Winner: Purple Laurel

Celebrity chef Yu Bin—one of the defining names in modern Jiangnan/Zhejiang cuisine and the force behind multiple Michelin- and Black Pearl–recognized restaurants—stakes his first overseas claim with Purple Laurel at Gaysorn Amarin (steps from the Erawan Shrine). Here, he applies the same precise, season-led discipline that built his reputation, calibrating Zhejiang seasonings to Bangkok by leaning on high-quality Thai produce; the experience spans à la carte staples and structured set menus (a dim sum–driven lunch set, a dinner tasting menu, and a solo set), all underpinned by a tightly curated fine-wine selection and a proper Chinese tea list.
Chai Jia Chai

Probably the closest you’ll get to a Crazy Rich Asians night out—minus the dramatic wedding subplot—this Cantonese fine-dining restaurant leans into rare, banquet-style Chinese ingredients that somehow keep defying your expectations.
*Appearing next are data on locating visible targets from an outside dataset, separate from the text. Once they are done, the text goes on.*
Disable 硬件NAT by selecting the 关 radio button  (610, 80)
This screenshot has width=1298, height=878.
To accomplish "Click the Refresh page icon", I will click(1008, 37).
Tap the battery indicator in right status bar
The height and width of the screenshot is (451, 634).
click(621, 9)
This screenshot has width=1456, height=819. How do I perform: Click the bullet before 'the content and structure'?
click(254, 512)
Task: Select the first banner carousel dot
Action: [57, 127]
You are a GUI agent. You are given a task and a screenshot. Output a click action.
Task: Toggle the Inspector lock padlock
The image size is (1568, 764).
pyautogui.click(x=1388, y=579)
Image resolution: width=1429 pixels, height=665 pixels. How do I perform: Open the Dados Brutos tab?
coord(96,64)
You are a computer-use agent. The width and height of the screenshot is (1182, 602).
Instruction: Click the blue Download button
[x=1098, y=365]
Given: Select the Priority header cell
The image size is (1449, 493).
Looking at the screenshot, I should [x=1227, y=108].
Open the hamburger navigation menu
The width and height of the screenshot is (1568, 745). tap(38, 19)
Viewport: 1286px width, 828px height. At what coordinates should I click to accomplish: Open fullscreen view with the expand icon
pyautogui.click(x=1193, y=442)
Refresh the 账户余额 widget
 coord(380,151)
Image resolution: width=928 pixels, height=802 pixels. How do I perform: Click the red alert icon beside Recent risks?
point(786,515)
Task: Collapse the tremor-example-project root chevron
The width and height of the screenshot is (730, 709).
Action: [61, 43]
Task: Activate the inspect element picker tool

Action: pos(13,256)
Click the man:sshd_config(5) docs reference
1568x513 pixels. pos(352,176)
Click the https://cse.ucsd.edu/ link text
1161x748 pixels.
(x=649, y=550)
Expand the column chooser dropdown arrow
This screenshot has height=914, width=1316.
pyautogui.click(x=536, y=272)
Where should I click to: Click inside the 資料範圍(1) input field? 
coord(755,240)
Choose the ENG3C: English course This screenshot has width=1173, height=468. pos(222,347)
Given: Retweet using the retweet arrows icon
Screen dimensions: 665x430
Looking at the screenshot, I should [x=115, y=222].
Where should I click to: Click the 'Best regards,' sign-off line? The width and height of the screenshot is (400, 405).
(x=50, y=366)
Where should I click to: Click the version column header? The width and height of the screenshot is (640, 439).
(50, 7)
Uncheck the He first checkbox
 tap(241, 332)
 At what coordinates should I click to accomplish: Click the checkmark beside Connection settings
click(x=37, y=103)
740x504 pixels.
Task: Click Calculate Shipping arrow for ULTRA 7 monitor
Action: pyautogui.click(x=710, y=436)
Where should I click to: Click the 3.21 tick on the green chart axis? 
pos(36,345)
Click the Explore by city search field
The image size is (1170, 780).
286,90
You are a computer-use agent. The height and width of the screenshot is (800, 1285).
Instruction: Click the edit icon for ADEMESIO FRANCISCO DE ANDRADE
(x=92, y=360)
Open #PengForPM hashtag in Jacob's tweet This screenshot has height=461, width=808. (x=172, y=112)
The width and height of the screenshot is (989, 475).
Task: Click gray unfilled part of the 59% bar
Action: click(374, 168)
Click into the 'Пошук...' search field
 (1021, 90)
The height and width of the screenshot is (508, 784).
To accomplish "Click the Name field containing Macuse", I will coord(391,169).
Here, Chef Tsai Shih Wei pulls out imperial-level indulgences—sturgeon tendon, dried giant grouper skin, abalone (the custard-soft kind)—and reworks them through references that run from Taiwanese comfort food to the Manchu-Han royal feast.
Potong

Helmed by Pichaya “Pam” Soontornyanakij—the first Asian and Thai female chef to receive The World’s Best Female Chef award—this 120-year-old shophouse in Song Wat delivers bold flavours that blend Thai-Chinese cooking without diluting either side. A tribute to her family’s Chinese medicine dispensary roots, the 11-course journey plays out like a fragrant tapestry of herbs and memory: it opens with “Detail and Memories,” Potong’s hearty, spice-laced medley broth, then moves into “Forgotten,” a clever reimagining of old-school Pad Thai topped with tiger prawns sourced from Nakhon Si Thammarat. And let’s not forget the award-winning cocktails upstairs at Opium.